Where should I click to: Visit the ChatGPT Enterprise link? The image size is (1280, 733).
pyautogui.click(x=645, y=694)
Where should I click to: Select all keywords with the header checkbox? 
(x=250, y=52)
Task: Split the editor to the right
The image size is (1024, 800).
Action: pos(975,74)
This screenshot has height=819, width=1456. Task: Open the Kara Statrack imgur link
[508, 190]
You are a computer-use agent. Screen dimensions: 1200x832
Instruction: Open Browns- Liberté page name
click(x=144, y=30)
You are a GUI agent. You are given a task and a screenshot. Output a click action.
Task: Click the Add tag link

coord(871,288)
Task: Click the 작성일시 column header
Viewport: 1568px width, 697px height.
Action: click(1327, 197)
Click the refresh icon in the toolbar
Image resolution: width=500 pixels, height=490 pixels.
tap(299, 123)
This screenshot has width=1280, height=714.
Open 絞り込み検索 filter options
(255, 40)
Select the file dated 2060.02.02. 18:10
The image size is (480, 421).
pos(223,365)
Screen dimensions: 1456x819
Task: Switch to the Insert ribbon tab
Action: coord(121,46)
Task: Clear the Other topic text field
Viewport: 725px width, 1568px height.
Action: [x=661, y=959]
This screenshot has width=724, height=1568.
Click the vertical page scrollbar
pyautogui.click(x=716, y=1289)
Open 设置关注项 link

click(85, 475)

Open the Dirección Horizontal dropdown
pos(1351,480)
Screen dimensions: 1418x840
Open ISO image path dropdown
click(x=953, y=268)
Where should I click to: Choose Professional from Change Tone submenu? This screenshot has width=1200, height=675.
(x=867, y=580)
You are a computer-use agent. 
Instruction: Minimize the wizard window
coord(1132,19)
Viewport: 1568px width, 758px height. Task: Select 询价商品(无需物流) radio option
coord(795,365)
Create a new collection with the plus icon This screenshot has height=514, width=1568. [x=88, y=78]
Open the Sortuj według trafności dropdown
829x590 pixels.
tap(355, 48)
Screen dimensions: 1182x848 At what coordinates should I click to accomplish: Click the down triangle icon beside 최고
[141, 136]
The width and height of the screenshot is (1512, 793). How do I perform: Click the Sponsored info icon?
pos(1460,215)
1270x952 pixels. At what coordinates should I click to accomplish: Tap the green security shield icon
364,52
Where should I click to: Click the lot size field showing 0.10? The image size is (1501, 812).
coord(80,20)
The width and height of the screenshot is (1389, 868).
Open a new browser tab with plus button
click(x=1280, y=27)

_ _ _ _

## Objective
Revise all of the lines above by changing each "dropdown" to "drop-down list", leaving everything else unchanged.

## Response
Where should I click to: Visit the ChatGPT Enterprise link? The image size is (1280, 733).
pyautogui.click(x=645, y=694)
Where should I click to: Select all keywords with the header checkbox? 
(x=250, y=52)
Task: Split the editor to the right
The image size is (1024, 800).
Action: pos(975,74)
This screenshot has height=819, width=1456. Task: Open the Kara Statrack imgur link
[508, 190]
You are a computer-use agent. Screen dimensions: 1200x832
Instruction: Open Browns- Liberté page name
click(x=144, y=30)
You are a GUI agent. You are given a task and a screenshot. Output a click action.
Task: Click the Add tag link

coord(871,288)
Task: Click the 작성일시 column header
Viewport: 1568px width, 697px height.
Action: click(1327, 197)
Click the refresh icon in the toolbar
Image resolution: width=500 pixels, height=490 pixels.
tap(299, 123)
This screenshot has width=1280, height=714.
Open 絞り込み検索 filter options
(255, 40)
Select the file dated 2060.02.02. 18:10
The image size is (480, 421).
pos(223,365)
Screen dimensions: 1456x819
Task: Switch to the Insert ribbon tab
Action: coord(121,46)
Task: Clear the Other topic text field
Viewport: 725px width, 1568px height.
Action: [x=661, y=959]
This screenshot has width=724, height=1568.
Click the vertical page scrollbar
pyautogui.click(x=716, y=1289)
Open 设置关注项 link

click(85, 475)

Open the Dirección Horizontal drop-down list
pos(1351,480)
Screen dimensions: 1418x840
Open ISO image path drop-down list
click(x=953, y=268)
Where should I click to: Choose Professional from Change Tone submenu? This screenshot has width=1200, height=675.
(x=867, y=580)
You are a computer-use agent. 
Instruction: Minimize the wizard window
coord(1132,19)
Viewport: 1568px width, 758px height. Task: Select 询价商品(无需物流) radio option
coord(795,365)
Create a new collection with the plus icon This screenshot has height=514, width=1568. [x=88, y=78]
Open the Sortuj według trafności drop-down list
829x590 pixels.
tap(355, 48)
Screen dimensions: 1182x848 At what coordinates should I click to accomplish: Click the down triangle icon beside 최고
[141, 136]
The width and height of the screenshot is (1512, 793). How do I perform: Click the Sponsored info icon?
pos(1460,215)
1270x952 pixels. At what coordinates should I click to accomplish: Tap the green security shield icon
364,52
Where should I click to: Click the lot size field showing 0.10? The image size is (1501, 812).
coord(80,20)
The width and height of the screenshot is (1389, 868).
Open a new browser tab with plus button
click(x=1280, y=27)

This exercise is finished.